* _Description of the task_
Consider the listing below. Extract exactly the lines from the line containing "Given: Select 'Can" to the line containing "Task: Open the Product Key Management step", both included.

* _Source data_
= = = =

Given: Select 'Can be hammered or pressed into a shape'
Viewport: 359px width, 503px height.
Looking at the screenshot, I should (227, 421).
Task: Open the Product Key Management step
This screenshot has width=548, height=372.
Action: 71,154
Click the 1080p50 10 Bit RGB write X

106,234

= = = =

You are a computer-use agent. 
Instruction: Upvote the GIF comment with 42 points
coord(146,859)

= = = =

* _Exercise answer_
Given: Select 'Can be hammered or pressed into a shape'
Viewport: 359px width, 503px height.
Looking at the screenshot, I should (227, 421).
Task: Open the Product Key Management step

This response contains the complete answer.